Reading passage:
=== Begin Enclosure ===
Pages

Tuesday, July 05, 2011

65. Elvis Presley, "Blue Moon" (1954)

(listen)

Perhaps the first unfathomable mystery in rock 'n' roll was Elvis Presley's "Blue Moon," recorded in 1954 at Memphis's Sun studios, with Sam Phillips producing, and Scotty Moore and Bill Black providing support on guitar and bass. This unassuming little thing almost always requires a twist of the volume knob. It sneaks in like one late to the curtain, and then somehow becomes the show itself. Its clip-clop rhythm, its heavy echo on Presley's keening delivery, and its utter hush remain as strangely affecting as lifting one's head to the night sky and seeing UFOs: a confluence of imagination and technology at once transcendent, powerful, and elusive. Where does it come from? What does it want from us? As vinyl, memory etched as permanent artifact, it is ultimately more dependent on production than performance. But the performance is not without its points, as when Elvis glides out like some cartoon character swirling over the edge of a cliff, and floats there, buoyed by his own tremulous incoherent falsetto, unencumbered by everything but the sounds of vowels. Its strangeness has long invited interpretations related to death and the afterlife and other mysteries of the universe. It was never a hit of any kind, though it showed up here and there often enough: thrown onto Presley's first album along with other unreleased Sun material; then released as the A-side of a no-hit single in September 1956, a casual afterthought for RCA, busy by then spewing out Elvis product in every direction. It also appeared on an EP that year and, 20 years later, on the essential Sun Sessions album. All who have heard it remember it. Many think it a little weird.
=== End Enclosure ===
Record extracts:
=== Begin Enclosure ===
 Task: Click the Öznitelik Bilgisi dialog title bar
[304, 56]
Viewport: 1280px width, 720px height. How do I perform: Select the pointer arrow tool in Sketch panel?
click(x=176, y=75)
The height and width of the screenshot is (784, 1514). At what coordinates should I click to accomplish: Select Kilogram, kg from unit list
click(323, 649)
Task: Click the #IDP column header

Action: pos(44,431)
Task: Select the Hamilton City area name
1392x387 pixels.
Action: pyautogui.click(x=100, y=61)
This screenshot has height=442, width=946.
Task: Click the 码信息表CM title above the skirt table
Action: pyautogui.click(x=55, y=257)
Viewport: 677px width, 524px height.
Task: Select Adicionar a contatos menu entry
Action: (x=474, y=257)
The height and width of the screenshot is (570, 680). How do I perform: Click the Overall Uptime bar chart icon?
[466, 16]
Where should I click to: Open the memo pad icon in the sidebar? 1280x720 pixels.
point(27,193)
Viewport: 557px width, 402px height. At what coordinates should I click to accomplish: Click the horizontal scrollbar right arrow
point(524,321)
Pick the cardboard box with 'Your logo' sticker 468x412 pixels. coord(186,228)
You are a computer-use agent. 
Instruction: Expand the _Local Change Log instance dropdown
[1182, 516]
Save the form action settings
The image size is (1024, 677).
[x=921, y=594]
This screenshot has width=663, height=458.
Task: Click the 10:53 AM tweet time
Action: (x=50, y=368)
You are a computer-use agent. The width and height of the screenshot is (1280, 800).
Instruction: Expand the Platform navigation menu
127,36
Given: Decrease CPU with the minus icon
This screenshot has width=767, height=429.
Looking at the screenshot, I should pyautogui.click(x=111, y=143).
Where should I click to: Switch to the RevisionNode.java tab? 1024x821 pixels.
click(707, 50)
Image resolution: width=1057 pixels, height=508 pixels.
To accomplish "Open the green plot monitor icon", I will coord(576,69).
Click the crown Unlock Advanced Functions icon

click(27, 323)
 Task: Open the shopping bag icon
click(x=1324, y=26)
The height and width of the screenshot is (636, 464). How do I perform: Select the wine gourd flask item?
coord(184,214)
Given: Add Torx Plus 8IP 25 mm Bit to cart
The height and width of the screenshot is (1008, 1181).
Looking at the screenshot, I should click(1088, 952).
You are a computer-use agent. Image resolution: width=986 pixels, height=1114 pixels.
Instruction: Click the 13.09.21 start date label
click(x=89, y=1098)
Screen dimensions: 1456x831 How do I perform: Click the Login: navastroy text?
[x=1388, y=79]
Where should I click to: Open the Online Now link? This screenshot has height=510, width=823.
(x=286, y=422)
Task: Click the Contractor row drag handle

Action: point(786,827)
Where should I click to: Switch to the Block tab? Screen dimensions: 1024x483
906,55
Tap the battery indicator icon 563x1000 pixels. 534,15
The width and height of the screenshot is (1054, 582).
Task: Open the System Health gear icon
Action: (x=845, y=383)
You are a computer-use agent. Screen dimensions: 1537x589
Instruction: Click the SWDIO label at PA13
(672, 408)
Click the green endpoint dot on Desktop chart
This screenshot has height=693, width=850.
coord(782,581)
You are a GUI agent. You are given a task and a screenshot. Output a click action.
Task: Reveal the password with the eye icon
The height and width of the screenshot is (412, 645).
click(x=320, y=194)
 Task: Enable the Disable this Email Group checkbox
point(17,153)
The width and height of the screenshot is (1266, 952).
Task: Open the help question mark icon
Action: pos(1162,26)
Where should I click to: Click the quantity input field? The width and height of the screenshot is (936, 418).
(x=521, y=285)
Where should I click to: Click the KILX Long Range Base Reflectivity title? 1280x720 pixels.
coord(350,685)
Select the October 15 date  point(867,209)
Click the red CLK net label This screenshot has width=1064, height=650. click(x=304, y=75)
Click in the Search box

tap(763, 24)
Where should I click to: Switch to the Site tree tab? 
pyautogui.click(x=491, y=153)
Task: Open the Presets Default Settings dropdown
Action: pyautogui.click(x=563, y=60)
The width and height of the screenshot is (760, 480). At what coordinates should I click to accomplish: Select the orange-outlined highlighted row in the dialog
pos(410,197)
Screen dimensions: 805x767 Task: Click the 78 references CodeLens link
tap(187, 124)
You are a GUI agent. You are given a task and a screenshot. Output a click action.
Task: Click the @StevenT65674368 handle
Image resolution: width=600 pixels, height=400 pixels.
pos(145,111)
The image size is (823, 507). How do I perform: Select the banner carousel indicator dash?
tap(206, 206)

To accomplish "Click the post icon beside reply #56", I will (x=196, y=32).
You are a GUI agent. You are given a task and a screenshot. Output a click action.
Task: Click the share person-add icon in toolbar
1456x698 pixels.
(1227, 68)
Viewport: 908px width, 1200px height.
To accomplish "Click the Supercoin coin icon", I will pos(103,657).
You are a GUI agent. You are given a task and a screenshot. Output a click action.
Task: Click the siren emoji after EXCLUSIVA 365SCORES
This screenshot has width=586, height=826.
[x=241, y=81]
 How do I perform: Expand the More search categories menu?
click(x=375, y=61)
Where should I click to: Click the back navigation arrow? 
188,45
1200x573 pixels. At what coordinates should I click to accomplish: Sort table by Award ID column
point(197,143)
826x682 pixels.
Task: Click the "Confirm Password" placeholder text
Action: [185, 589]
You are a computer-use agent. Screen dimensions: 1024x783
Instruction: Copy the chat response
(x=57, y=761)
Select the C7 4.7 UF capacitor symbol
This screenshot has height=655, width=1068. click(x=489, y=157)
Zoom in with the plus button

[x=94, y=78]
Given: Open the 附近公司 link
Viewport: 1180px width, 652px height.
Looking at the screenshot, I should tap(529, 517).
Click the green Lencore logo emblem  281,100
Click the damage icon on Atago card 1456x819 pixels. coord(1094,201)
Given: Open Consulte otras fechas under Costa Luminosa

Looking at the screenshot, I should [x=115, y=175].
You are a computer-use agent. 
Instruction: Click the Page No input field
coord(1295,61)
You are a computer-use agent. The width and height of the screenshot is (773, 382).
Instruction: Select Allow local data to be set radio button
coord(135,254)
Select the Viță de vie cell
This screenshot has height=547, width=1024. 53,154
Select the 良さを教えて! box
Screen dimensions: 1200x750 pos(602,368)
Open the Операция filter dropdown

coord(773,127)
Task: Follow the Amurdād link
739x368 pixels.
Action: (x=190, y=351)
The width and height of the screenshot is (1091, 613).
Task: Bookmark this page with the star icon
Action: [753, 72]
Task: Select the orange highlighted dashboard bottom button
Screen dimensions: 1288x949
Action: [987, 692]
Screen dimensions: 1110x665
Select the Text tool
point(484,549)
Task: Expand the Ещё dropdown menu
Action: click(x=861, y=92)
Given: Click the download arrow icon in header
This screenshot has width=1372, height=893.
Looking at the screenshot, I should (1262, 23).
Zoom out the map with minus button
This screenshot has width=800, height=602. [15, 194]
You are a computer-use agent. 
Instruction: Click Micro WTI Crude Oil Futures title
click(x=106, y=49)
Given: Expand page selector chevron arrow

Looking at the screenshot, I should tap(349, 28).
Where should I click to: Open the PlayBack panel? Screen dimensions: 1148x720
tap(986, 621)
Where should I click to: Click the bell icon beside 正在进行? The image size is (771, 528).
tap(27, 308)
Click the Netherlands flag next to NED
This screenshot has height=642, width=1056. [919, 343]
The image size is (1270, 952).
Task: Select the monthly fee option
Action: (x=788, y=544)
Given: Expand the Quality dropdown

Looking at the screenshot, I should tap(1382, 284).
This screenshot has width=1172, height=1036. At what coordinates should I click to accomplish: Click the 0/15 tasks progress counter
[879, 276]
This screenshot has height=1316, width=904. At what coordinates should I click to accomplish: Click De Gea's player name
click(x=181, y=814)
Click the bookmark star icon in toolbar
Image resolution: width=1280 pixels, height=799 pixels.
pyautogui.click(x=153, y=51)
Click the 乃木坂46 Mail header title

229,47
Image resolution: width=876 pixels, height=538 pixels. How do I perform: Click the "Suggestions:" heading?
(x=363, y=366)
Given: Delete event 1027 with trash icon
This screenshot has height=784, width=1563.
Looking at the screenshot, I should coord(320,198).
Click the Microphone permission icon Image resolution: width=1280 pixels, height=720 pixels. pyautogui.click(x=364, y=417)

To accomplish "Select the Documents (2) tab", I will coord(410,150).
=== End Enclosure ===
Things to do:
1 > Answer these questions from the piece on Elvis Presley's "Blue Moon":
(a) Which two musicians backed Presley on the recording?
(b) In what month and year was the song issued as the A-side of a single?
(c) On which album did it appear 20 years after that?
2 > Please resume the piece on Elvis Presley's "Blue Moon," picking up after its final sentence.
The records are unrelated to the piece on Elvis Presley's "Blue Moon."

Responses by task:
1 >
(a) Scotty Moore and Bill Black
(b) September 1956
(c) The Sun Sessions album

2 >
2 comments:

  1. I just listened to this recording. Holy crap, it is *definitely* weird. I read a review by someone who said it was about a werewolf. I doubt that, and I think it actually cheapens the creepiness of the song. But ... *something* dark is definitely going on here.

    ReplyDelete
  2. Hey, nice to hear from you. Thanks for your comment!